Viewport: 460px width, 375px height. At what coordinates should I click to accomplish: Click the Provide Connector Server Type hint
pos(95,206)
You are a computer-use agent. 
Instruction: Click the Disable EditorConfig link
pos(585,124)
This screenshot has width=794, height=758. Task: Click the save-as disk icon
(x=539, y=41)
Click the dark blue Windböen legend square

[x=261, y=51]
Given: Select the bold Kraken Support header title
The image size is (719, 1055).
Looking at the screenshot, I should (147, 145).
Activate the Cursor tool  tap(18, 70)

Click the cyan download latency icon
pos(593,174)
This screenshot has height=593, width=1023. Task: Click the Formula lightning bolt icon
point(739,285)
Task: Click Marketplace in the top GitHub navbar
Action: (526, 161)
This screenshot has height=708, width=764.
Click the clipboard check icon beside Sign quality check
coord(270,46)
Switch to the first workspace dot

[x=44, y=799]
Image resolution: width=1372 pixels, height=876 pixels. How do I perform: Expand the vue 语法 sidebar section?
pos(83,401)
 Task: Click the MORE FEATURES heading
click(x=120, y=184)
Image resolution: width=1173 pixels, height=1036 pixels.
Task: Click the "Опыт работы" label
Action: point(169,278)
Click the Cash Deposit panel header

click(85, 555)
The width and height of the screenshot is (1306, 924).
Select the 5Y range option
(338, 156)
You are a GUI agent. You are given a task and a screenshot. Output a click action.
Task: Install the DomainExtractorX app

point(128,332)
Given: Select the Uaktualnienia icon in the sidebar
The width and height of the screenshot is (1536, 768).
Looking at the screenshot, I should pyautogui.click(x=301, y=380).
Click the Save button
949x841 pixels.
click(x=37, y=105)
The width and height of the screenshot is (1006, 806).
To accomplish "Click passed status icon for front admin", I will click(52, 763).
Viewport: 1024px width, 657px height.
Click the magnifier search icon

Your instructions: Copy all of the items above word for word, keeping every line as it appears.

Answer for the task:
Viewport: 460px width, 375px height. At what coordinates should I click to accomplish: Click the Provide Connector Server Type hint
pos(95,206)
You are a computer-use agent. 
Instruction: Click the Disable EditorConfig link
pos(585,124)
This screenshot has width=794, height=758. Task: Click the save-as disk icon
(x=539, y=41)
Click the dark blue Windböen legend square

[x=261, y=51]
Given: Select the bold Kraken Support header title
The image size is (719, 1055).
Looking at the screenshot, I should (147, 145).
Activate the Cursor tool  tap(18, 70)

Click the cyan download latency icon
pos(593,174)
This screenshot has height=593, width=1023. Task: Click the Formula lightning bolt icon
point(739,285)
Task: Click Marketplace in the top GitHub navbar
Action: (526, 161)
This screenshot has height=708, width=764.
Click the clipboard check icon beside Sign quality check
coord(270,46)
Switch to the first workspace dot

[x=44, y=799]
Image resolution: width=1372 pixels, height=876 pixels. How do I perform: Expand the vue 语法 sidebar section?
pos(83,401)
 Task: Click the MORE FEATURES heading
click(x=120, y=184)
Image resolution: width=1173 pixels, height=1036 pixels.
Task: Click the "Опыт работы" label
Action: point(169,278)
Click the Cash Deposit panel header

click(85, 555)
The width and height of the screenshot is (1306, 924).
Select the 5Y range option
(338, 156)
You are a GUI agent. You are given a task and a screenshot. Output a click action.
Task: Install the DomainExtractorX app

point(128,332)
Given: Select the Uaktualnienia icon in the sidebar
The width and height of the screenshot is (1536, 768).
Looking at the screenshot, I should pyautogui.click(x=301, y=380).
Click the Save button
949x841 pixels.
click(x=37, y=105)
The width and height of the screenshot is (1006, 806).
To accomplish "Click passed status icon for front admin", I will click(52, 763).
Viewport: 1024px width, 657px height.
Click the magnifier search icon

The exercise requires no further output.